Posted: Wed Oct 19, 2016 9:20 pm
by Xin Huang 3E
About the rough guideline of differentiating the ionic bond and covalent bond, I am still a little confused about those electronegativity difference falls between 1.5 to 2, how we should figure out what types of bond there are. I was a little off on the class, so...I heard Dr. Lavelle mentioned how whether it dissolves in water can be a criterion (since...only molecules don't dissolve in water), but I missed the other criterions we could base on...

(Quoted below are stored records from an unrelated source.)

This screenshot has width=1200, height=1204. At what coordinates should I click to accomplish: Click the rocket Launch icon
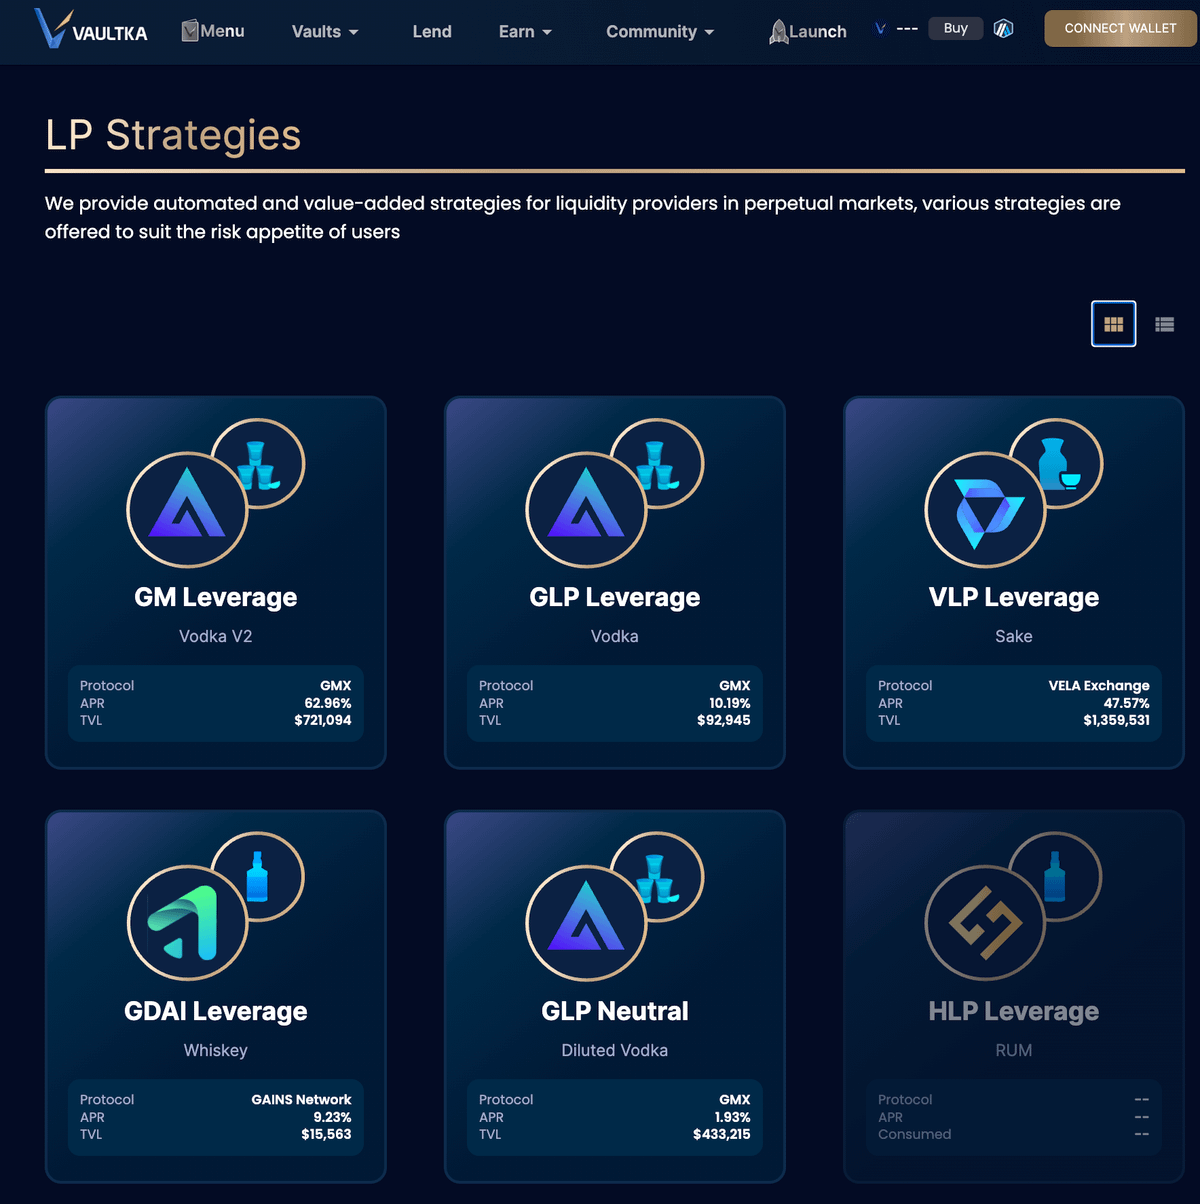778,32
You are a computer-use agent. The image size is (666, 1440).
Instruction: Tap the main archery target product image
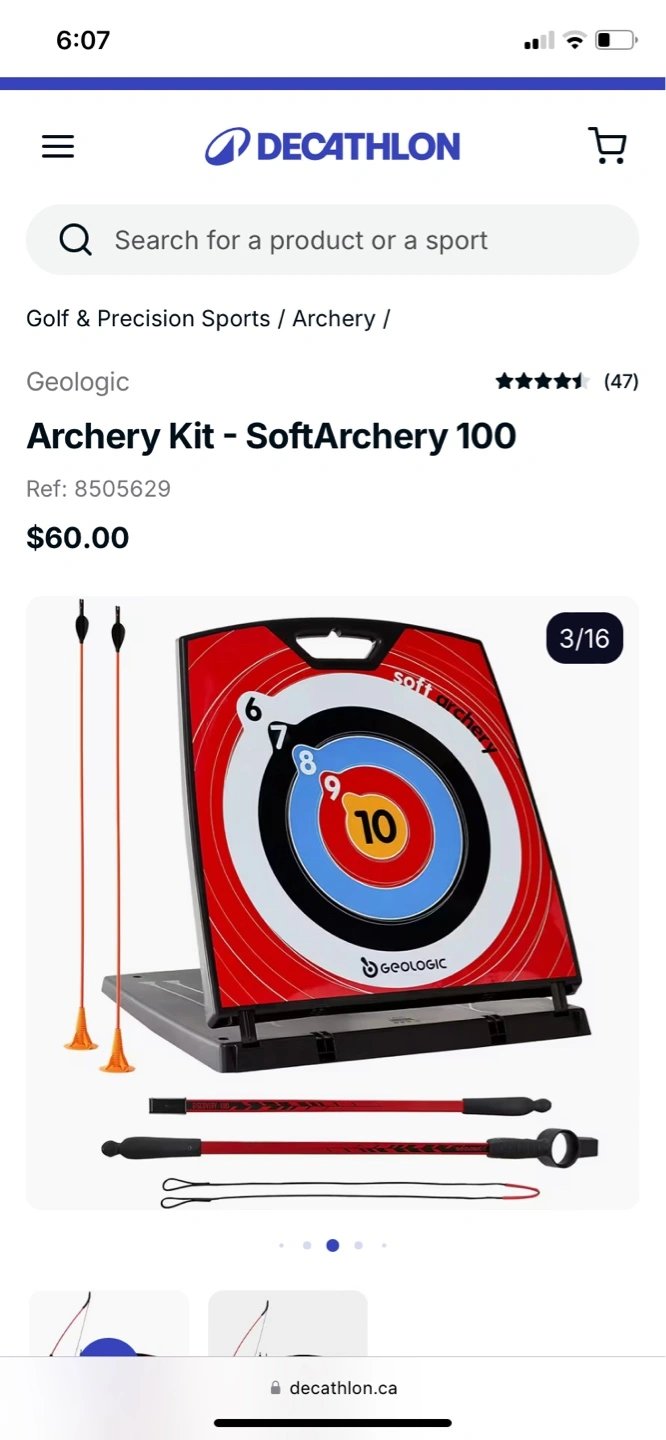(332, 903)
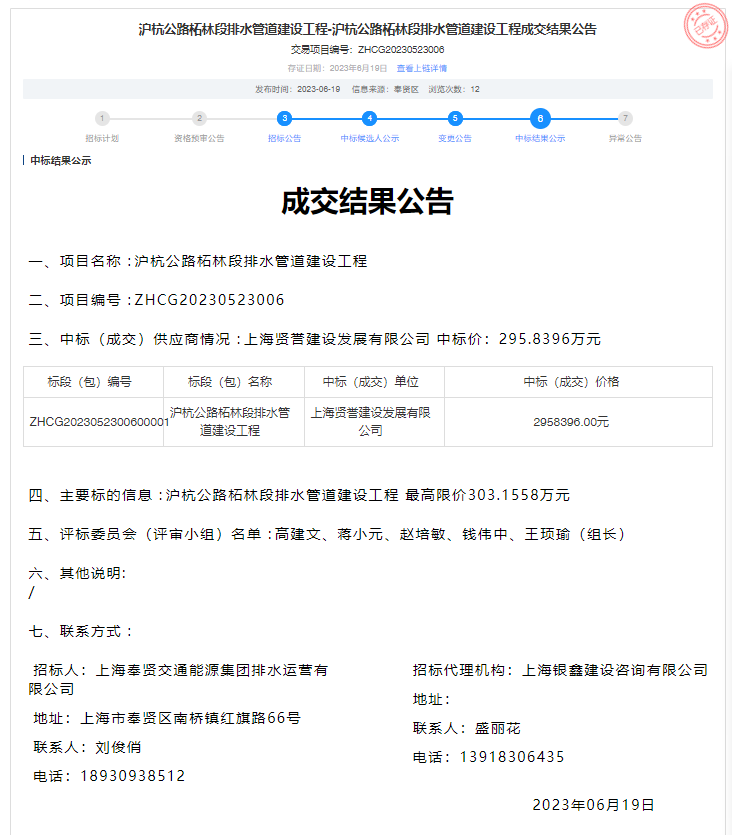Screen dimensions: 732x835
Task: Click the phone number 18930938512
Action: 133,776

Re: About the "Rough Guideline"

Posted: Thu Oct 20, 2016 5:20 am
by Josephine_Tang_1N
Generally, I base it on how far away the elements are from each other on the periodic table: the farther they are i.e. opposite sides of the periodic table, the more ionic in character.

Re: About the "Rough Guideline"

Posted: Thu Oct 20, 2016 11:03 pm
by Xin Huang 3E
Sounds logical ^ ^. Thank you so much!

Re: About the "Rough Guideline"

Posted: Thu Oct 20, 2016 11:43 pm
by Chem_Mod
Hi there,

When the difference in electronegativity between two atoms is greater than 2.0 on the pauling scale, we typically refer to that bond as ionic.
Difference in electronegativity between 0.2-0.5 we consider generally to be nonpolar covalent, and 0.6-2.0 we would consider polar covalent

Re: About the "Rough Guideline"

Posted: Thu Oct 20, 2016 11:54 pm
by Chem_Mod
Chem_Mod wrote:Hi there,

When the difference in electronegativity between two atoms is greater than 2.0 on the pauling scale, we typically refer to that bond as ionic.
Difference in electronegativity between 0.2-0.5 we consider generally to be nonpolar covalent, and 0.6-2.0 we would consider polar covalent


As discussed in class any time two different atoms are covalently attached the electron density distribution is not symmetric.
Most chemists do not distinguish between an electronegativity difference of 0.5 vs 0.6.
In general most chemists refer to bonds as:
ionic
or
polar
or
non-polar (as in H2, O2, etc.)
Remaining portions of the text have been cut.